ネクタイ再開
タティングレースのネクタイは、ちびちびと進んでゐる。
先日、らしくないことをした結果モチーフ作りに失敗してしまひ再開してゐない、といふ話を書いた。
らしくないこととは、糸の有効活用だ。
シャトル(Aerlit を使つてゐるので正確にはボビン)にあまつた糸を見て、モチーフを作るには足りないが外周のチェインを作るのには十分の長さがあることはわかつてゐた。
ゆゑに、糸を有効活用しやうとして気を取られ、リングをつなぐことを失念してしまつた。
かういふとき、世の Tatters はほどくのださうな。
ほどかないな。
やつがれの人生にそんな時間の余裕はない。
タティングレースの目をほどくのにどれだけの時間と労力がかかるか考へて、その時間と労力とでほかにどんなことができるか考へるとさういふ決断にたどりつく。
「でもそこまでに至るのに費やした時間と労力とを考へたら、ほどくでせう?」といふ向きもあらう。
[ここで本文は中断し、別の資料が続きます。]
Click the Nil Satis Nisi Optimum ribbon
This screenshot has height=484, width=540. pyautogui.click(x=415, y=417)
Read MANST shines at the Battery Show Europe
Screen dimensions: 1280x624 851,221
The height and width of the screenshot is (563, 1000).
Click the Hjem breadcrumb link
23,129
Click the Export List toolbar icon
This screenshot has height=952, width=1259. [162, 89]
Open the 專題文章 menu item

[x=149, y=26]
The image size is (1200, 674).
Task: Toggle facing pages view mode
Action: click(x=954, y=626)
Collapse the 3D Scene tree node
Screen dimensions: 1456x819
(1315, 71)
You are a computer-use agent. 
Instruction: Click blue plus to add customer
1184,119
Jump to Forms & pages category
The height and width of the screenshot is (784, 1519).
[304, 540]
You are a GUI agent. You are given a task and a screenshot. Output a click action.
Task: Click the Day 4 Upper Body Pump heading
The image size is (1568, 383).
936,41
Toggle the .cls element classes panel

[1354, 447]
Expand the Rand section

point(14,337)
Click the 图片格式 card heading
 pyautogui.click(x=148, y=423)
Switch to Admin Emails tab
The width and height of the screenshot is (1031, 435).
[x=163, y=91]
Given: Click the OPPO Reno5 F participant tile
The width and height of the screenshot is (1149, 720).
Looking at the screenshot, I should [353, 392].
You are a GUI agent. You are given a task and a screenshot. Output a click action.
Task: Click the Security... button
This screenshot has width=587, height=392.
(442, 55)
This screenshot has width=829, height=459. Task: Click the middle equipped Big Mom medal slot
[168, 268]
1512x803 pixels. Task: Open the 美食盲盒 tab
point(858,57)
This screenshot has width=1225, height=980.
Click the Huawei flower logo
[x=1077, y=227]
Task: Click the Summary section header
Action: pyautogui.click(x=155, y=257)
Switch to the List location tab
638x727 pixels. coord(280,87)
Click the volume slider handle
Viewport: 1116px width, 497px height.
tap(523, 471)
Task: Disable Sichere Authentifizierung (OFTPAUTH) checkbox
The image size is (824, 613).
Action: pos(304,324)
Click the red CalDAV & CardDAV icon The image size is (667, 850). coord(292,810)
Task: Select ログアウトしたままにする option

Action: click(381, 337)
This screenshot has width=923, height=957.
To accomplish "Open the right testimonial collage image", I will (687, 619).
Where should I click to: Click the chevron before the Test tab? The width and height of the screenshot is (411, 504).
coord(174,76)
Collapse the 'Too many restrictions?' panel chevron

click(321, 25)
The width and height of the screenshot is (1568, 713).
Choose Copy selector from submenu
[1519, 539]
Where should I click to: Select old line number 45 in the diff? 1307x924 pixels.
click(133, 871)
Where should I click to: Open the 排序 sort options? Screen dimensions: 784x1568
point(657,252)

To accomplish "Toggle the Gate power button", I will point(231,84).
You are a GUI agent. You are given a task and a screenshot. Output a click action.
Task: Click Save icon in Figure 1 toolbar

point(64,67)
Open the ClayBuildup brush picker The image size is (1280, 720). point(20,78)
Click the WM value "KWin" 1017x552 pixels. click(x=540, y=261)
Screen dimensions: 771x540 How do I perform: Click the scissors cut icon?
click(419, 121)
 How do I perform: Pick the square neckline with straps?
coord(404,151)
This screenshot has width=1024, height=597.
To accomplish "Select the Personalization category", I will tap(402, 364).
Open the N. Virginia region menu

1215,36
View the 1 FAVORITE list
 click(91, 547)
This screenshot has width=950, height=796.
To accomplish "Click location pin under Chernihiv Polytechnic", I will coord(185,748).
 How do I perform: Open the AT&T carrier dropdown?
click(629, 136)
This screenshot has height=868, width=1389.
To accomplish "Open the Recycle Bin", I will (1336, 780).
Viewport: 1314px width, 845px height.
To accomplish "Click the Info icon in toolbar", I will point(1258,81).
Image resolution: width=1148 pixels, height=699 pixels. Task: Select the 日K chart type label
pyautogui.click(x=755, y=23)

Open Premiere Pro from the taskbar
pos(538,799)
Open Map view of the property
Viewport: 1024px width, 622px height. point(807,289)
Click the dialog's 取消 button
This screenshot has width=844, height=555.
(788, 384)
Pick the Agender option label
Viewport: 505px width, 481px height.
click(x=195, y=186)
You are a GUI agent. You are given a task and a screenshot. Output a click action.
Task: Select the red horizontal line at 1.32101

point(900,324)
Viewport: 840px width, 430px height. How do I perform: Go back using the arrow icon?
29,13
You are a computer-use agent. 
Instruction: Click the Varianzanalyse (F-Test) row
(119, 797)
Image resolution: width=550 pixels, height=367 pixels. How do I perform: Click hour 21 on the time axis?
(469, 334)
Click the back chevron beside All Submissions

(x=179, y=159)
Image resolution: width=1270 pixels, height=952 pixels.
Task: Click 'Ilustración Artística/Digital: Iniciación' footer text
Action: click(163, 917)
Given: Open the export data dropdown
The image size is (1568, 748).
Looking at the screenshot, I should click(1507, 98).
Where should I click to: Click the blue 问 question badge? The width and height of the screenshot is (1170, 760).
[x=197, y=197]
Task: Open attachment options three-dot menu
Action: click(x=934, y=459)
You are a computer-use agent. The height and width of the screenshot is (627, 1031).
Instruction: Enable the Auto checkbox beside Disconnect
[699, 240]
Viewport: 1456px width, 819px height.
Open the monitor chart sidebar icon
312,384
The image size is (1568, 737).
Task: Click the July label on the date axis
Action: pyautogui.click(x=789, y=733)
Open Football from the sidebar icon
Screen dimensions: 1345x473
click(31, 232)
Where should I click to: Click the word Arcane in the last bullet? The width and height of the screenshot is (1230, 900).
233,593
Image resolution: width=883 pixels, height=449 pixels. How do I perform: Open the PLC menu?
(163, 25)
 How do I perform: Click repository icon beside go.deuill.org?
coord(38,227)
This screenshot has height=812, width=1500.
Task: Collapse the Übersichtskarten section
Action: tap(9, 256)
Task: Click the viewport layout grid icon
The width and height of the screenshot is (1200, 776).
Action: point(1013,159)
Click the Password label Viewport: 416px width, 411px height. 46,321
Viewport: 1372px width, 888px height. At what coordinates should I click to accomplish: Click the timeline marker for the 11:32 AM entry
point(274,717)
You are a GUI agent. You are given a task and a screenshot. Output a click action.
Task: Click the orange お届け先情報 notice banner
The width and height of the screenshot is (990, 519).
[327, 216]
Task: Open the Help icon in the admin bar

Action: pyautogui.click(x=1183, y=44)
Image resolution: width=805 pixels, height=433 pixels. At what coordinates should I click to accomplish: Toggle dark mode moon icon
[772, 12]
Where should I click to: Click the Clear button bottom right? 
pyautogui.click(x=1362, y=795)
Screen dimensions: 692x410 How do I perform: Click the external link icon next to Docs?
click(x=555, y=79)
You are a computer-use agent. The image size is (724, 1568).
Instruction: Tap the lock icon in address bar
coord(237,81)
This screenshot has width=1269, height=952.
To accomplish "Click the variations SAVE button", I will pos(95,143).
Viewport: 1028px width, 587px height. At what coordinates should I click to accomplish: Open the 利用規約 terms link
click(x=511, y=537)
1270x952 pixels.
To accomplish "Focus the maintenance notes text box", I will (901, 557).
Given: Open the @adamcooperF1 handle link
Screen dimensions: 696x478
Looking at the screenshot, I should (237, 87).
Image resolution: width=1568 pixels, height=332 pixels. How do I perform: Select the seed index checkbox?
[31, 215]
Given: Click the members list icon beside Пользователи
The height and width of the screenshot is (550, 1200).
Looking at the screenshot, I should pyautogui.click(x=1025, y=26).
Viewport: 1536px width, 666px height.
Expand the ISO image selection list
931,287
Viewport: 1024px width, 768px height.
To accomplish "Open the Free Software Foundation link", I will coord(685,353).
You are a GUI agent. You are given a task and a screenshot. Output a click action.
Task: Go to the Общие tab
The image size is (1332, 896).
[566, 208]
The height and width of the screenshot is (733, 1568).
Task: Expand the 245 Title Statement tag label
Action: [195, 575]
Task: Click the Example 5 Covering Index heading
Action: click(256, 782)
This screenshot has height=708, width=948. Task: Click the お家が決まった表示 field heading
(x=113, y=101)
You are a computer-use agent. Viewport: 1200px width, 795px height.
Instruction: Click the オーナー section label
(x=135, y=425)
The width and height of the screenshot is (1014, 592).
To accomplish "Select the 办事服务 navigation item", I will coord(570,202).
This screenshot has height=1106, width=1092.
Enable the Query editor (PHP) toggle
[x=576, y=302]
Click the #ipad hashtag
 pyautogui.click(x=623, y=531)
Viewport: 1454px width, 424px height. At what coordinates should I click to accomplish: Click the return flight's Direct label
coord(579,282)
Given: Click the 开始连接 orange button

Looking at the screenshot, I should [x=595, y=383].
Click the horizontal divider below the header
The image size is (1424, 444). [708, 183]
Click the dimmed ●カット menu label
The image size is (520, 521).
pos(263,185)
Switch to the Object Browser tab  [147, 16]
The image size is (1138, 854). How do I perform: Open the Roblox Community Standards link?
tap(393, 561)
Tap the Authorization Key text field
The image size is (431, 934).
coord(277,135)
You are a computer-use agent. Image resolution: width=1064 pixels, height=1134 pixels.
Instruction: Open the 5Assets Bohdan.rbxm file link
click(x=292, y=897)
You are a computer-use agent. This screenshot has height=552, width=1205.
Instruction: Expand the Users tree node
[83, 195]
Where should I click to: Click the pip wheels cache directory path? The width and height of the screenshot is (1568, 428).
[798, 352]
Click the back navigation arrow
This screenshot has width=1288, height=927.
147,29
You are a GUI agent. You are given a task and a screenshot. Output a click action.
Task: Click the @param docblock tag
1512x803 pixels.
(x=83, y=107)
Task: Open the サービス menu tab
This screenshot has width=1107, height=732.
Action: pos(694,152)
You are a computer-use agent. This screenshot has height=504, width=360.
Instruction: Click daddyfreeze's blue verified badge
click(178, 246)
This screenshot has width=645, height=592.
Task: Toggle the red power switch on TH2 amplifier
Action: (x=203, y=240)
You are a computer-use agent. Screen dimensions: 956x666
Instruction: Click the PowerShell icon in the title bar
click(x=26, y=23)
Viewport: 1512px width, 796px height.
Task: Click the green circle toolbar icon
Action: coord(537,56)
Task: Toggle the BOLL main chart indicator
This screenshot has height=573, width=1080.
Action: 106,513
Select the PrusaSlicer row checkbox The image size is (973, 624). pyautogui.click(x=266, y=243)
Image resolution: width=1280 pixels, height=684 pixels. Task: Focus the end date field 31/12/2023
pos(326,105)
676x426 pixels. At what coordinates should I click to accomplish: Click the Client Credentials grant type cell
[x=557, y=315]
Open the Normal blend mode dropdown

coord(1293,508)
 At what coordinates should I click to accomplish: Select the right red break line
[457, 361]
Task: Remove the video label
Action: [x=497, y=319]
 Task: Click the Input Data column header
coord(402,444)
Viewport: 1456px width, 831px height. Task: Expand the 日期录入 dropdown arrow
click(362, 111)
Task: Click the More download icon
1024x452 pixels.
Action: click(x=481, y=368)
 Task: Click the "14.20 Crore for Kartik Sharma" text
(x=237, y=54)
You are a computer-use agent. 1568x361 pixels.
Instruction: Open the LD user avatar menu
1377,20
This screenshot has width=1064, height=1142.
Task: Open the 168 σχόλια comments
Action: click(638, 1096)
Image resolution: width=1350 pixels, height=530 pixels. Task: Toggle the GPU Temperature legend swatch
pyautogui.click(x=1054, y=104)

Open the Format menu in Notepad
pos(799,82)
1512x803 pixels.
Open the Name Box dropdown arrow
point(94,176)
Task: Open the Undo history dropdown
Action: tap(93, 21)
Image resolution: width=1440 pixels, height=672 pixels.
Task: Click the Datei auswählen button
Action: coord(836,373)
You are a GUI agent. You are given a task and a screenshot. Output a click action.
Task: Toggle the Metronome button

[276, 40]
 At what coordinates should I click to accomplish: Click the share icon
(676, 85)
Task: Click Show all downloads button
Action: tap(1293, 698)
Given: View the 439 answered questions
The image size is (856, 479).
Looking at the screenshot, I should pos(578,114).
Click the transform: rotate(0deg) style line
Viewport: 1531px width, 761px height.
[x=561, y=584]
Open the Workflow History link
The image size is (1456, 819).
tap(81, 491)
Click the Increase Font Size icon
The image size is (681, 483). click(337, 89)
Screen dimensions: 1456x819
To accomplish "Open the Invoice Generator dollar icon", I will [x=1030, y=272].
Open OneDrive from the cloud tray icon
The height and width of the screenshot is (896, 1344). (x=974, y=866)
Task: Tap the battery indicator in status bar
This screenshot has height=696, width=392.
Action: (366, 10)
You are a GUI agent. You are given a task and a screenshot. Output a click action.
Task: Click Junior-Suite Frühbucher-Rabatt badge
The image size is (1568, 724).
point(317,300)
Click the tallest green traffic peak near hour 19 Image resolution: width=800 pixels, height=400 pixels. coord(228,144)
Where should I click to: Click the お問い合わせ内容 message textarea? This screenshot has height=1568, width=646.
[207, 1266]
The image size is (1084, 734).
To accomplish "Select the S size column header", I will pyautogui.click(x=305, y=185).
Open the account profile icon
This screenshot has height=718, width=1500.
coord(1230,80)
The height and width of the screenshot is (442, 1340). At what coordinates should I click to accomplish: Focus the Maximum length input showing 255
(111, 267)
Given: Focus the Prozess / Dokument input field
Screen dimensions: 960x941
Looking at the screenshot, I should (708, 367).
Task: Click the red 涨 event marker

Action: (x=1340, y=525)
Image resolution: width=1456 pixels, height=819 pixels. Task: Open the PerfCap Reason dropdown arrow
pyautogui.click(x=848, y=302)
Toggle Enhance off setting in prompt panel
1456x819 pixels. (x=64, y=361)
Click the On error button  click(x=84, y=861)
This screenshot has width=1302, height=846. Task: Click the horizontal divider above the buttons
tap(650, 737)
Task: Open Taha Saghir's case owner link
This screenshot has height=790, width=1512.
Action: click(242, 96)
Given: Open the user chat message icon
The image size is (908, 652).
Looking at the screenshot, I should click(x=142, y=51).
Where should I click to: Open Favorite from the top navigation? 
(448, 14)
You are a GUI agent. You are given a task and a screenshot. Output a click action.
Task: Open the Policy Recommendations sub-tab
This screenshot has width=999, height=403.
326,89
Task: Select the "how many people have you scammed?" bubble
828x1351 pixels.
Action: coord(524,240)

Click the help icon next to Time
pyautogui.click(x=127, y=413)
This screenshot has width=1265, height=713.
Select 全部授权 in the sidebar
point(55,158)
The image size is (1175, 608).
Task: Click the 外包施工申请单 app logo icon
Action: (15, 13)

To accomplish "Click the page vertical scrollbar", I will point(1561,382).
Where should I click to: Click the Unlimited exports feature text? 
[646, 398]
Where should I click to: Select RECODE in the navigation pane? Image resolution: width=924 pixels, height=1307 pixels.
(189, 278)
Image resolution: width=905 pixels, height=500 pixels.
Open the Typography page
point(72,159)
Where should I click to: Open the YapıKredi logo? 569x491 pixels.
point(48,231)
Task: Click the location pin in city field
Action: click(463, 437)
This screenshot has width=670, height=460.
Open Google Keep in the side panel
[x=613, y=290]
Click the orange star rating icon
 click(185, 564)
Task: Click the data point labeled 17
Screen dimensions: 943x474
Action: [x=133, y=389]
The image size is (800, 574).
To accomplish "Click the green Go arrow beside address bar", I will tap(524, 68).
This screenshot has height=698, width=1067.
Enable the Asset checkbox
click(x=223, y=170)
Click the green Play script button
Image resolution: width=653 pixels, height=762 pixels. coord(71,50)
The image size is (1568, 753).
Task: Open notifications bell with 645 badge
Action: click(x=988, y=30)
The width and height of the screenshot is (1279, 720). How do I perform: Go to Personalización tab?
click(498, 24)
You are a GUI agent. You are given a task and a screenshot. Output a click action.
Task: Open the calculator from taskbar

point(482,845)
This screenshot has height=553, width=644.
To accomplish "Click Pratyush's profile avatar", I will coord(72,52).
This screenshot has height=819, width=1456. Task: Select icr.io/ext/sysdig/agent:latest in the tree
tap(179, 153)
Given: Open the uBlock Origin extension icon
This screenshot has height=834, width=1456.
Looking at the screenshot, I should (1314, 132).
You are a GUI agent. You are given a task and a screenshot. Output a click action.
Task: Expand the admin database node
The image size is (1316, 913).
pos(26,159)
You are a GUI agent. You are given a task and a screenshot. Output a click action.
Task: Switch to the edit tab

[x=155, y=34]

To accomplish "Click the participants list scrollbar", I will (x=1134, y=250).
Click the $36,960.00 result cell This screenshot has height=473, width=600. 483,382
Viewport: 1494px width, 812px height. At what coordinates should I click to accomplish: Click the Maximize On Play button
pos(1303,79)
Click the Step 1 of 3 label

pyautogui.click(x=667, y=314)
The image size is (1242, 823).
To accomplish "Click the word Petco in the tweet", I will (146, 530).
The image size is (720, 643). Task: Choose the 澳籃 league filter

あるいはほどくことこそ糸の有効活用なのではないか、とか。
さういふ考へ方は「サンクコスト」に直結するので、できるだけしないやうにしてゐる。
やりなれない「糸の有効活用」なんぞをしやうとして、それで失敗してしまつた。
そんなわけですつかりやる気を失つてしまひ、ここしばらくはほとんどタティングをしてゐなかつた。
再開したことに理由はない。
単に「そろそろやるか」と思つた。
それだけだ。
モチーフを三つつないだところから再開して、現在五つめをつないでゐるところである。
ほんとにちよつとしか進んでゐないのにはわけがある。
実は、しつこく糸の有効活用に挑戦してしまつたのだつた。
今回も、モチーフの最後の糸始末には Magic Thread を使用してゐる。
まづはシャトルからチェイン一回分に糸始末分を足したくらゐの長さの糸を引き出す。
リングを作りながら、糸始末用のパッチワーク用の糸を輪にしたものを縫ひ込むやうにスティッチのあひだに通していく。
チェインにも同様に糸始末用の糸を仕込む。
次に、チェインを作つてあまつた糸とボビンに残つた糸とを二つ目のリングのスティッチのあひだに縫ひ込むやうに通していく。
おしまひ。
こんな感じで、糸の有効活用をしてみた。
前回もおなじやうにした。
今回はさすがにリングとリングとをつなげるときには注意しながら作つたよ。
やれやれ。
ボビンにあまつた糸は短くなつてしまつたので、以降はシャトルのボビンからチェインを作るに足るくらゐの長さの糸を引き出してモチーフを作つてゐる。
Magic Thread を使ふ所以は、出先でも糸始末ができるから、だな。
針やボンドは必要ない。
……ボンドはあつた方がいいかもしれないけれど、その場では不要だ。
糸と糸とを目立たぬやうに結ぶなんてな器用なこともしなくて済む。
細い細いレース糸をきれいに結ぶなんて、ちよつとやつがれにはムリ。
そんなわけで、日々ちまちまと結んでゐる。
Magic Thread にはパッチワーク用の糸よりはテグスの方がいいのかなあ、などと考へながら、な。